Step 2 – Remote setup
The first step was to initialise git on the drive. This requires that you have the knowledge to install git on a mac, if not its easy, google it! To initialise git on the back up drive I found this the best way:
a) Open terminal (on mac) and navigate to the external drive. Create a folder for the project,
mkdir -p myproject
b) Enter the folder and create a new folder called .git
mkdir -p .git
c) Now enter this folder and run the following command
git --bare init
You now have an empty git repository ready to be pushed to and pulled from.
Step 3 – Local setup
We now need to set up the first instance of the project on one of the machines, the iMac will be first. Navigate your way using terminal to the project folder on the iMac, if you need to set it up you can use the same command as I used in step 2 part a. Enter this folder and run the git init command
git init
You now have an empty repository. I am assuming here that you have a project ready to be pushed so the next part is to add all the files. At this point you can either add all the files or create a git ignore file. This is up to you depending on the project and which files you do not want to pass. Things like cache and log files are best to be ignored. To create the git ignore file run
vi .gitignore
You can now add the folders and /or files here and save.
Step 4 – Adding the remote repo and project
Before we add the files we need to add the remote repository on the external hard drive. Run
git remote add NAME /PATH/TO/EXTERNAL/DRIVE/REPO.git
The name part here is what you want to call the repo, I generally use local for locally stored repos, makes sense. We are now ready to add the project, run
git add .
and then commit using
git commit -am "Add a comment here"
I appreciate there maybe other ways to do this, I am just using one method that I find works best for me.
Step 5 – Ready for the push.
We are now ready to push the local files to the remote repo on the external drive. Run
git push NAME master
We are using the master branch here, we haven’t yet created any branches so this is all we have. You will notice files being pushed to the local drive and once done we are ready to set up the other git repository on the second machine and pull to it.
Step 6 – Second machine
This is fairly straight forward as all the steps have been done already so its a case of repeating them. On the 2nd machine follow these steps.

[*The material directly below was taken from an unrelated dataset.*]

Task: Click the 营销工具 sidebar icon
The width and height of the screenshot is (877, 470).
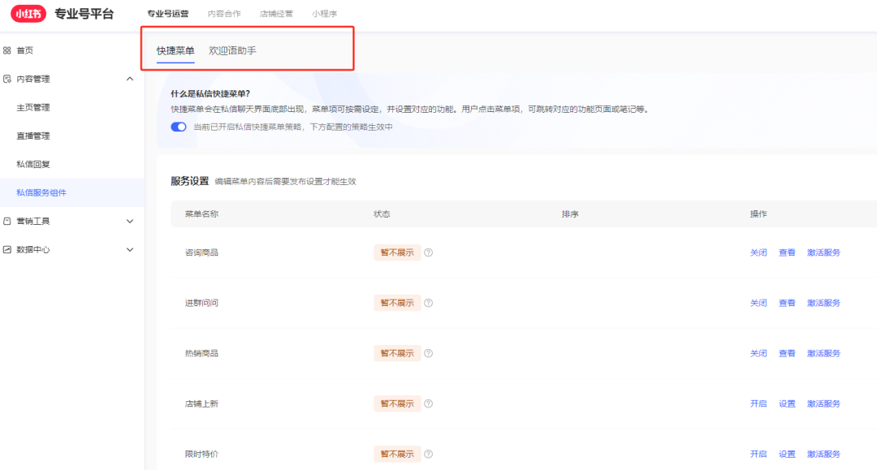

a) navigate to the project folder and run the following commands
git init
git remote add NAME /PATH/TO/EXTERNAL/DRIVE/REPO.git
1 And thats it.
Step 7 Notes
it is worth remembering that if you have add files/folders to the .gitignore then these will need to be created. Some other projects I work on use systems such as Symfony2 and CS Cart which do have cache and logs that do not need to be kept so the folders which these are stored in are ignore and thus need to be created on all machines where the application is being developed.